Excerpted passage:
+++
Shifts that come in the form of compassion; in the form of Moroccan mint tea.
When I think of my first visit to Morocco years ago, I remember spices.
I remember brilliant sun-burnt hills. I remember the morning when a stranger handed me a mug of warm mint tea as his way of saying “welcome,” and the wind was just cool enough to bristle the hairs on my arms — an enormous, palpable relief in the low-slung heavy belly of a Moroccan summer.
I remember the important bits. The romanticized, orange-tinted bits. I know, and even knew back then, that memories often become clouded by rose-colored glasses; the ever-expanding gap between now and then dulls the difficult moments and embellishes the good moments.
So of course, my memories of my first visit to Morocco were rich and warm and swollen with sweet memories. They reminded me of a time in my life when I particularly felt like the world was at my finger tips, and I was often overcome with a sense of possibility and opportunity. I was constantly finding inspiration around every cobblestone bend in an old market alleyway.
+++
Provided information:
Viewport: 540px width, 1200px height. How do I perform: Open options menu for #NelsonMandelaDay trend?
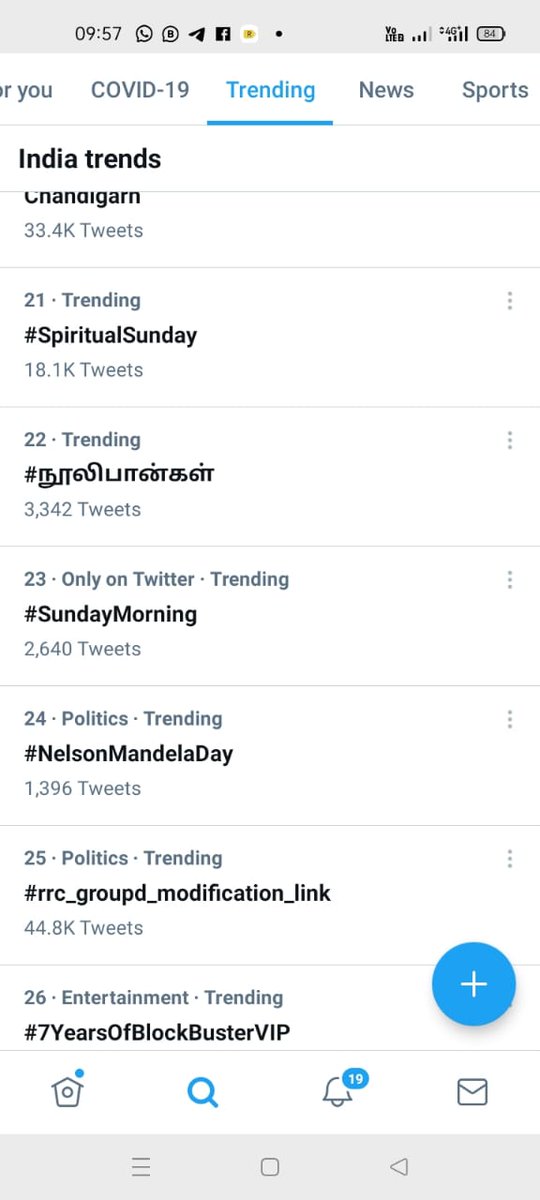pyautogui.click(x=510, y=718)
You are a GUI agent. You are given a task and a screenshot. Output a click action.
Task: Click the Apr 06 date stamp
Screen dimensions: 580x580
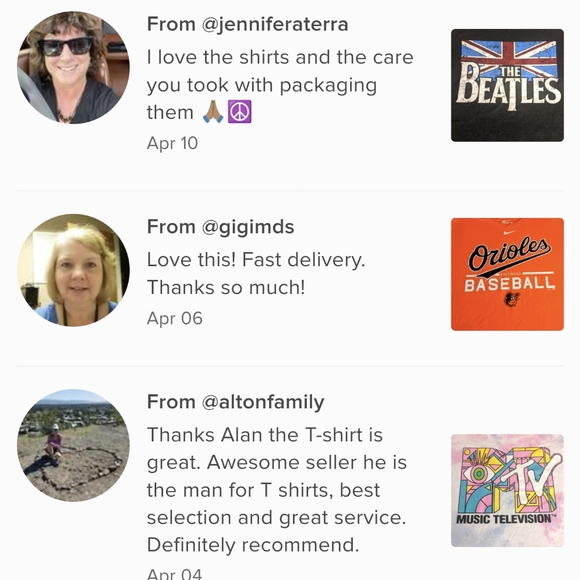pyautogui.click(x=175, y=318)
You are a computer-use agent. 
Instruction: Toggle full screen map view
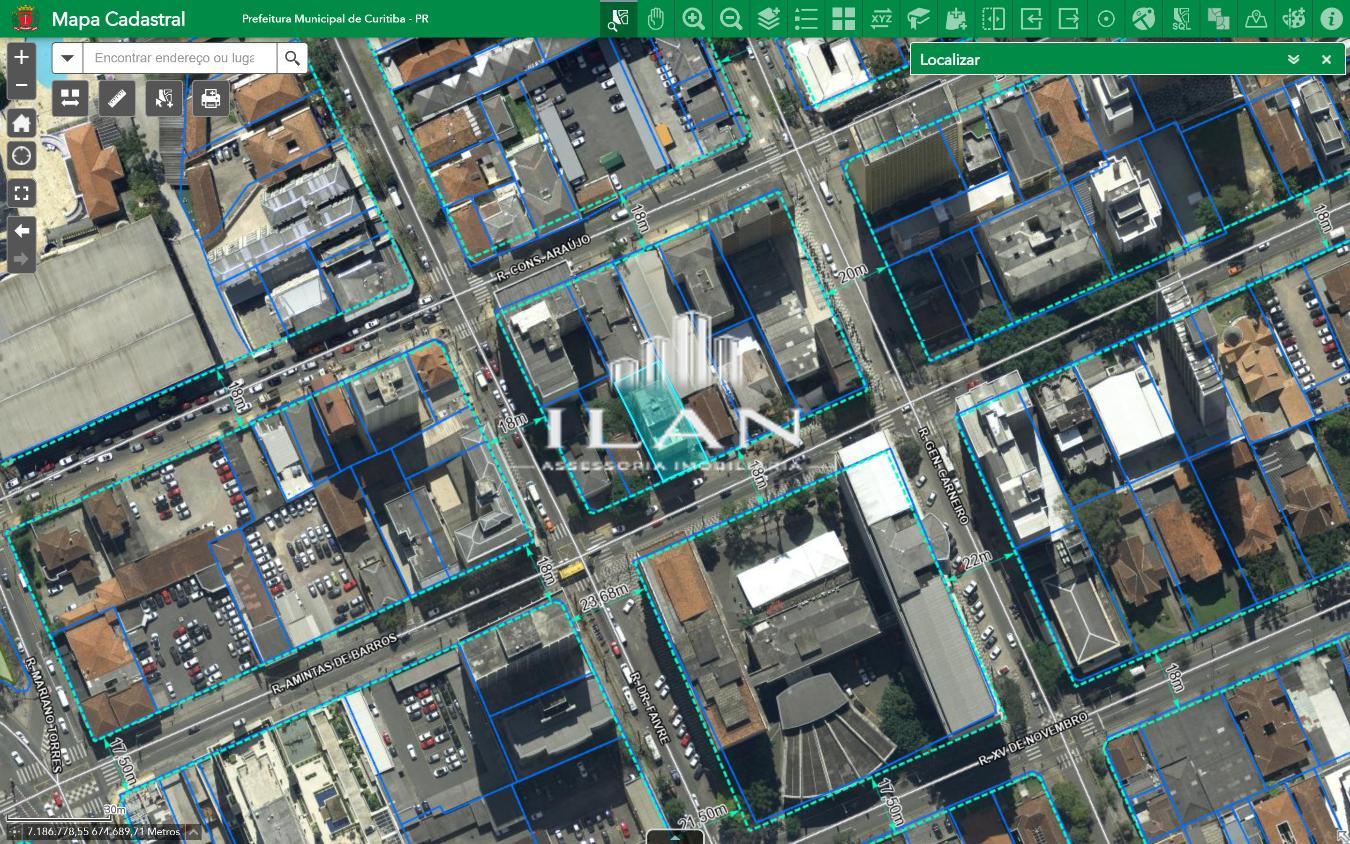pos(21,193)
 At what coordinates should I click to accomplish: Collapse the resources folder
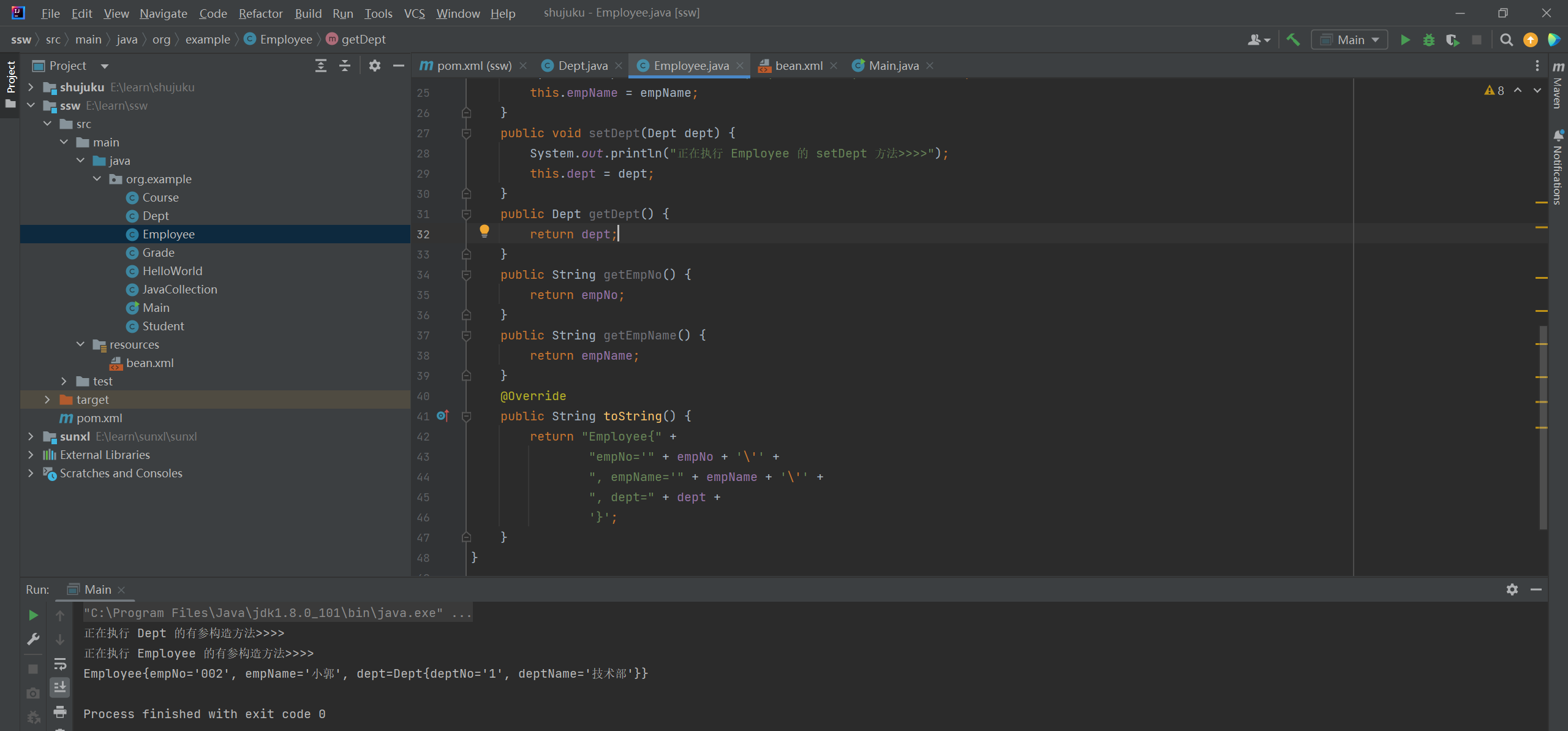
+++
Set problem 1:
From the passage about Morocco, echo the portion that begins at the words "Shifts that come" and stops after "the good moments.", reproducing it character for character.
Set problem 2:
According to the passage about Morocco, what did a stranger hand the writer one morning?

Expected output 1:
Shifts that come in the form of compassion; in the form of Moroccan mint tea.
When I think of my first visit to Morocco years ago, I remember spices.
I remember brilliant sun-burnt hills. I remember the morning when a stranger handed me a mug of warm mint tea as his way of saying “welcome,” and the wind was just cool enough to bristle the hairs on my arms — an enormous, palpable relief in the low-slung heavy belly of a Moroccan summer.
I remember the important bits. The romanticized, orange-tinted bits. I know, and even knew back then, that memories often become clouded by rose-colored glasses; the ever-expanding gap between now and then dulls the difficult moments and embellishes the good moments.

Expected output 2:
A mug of warm mint tea.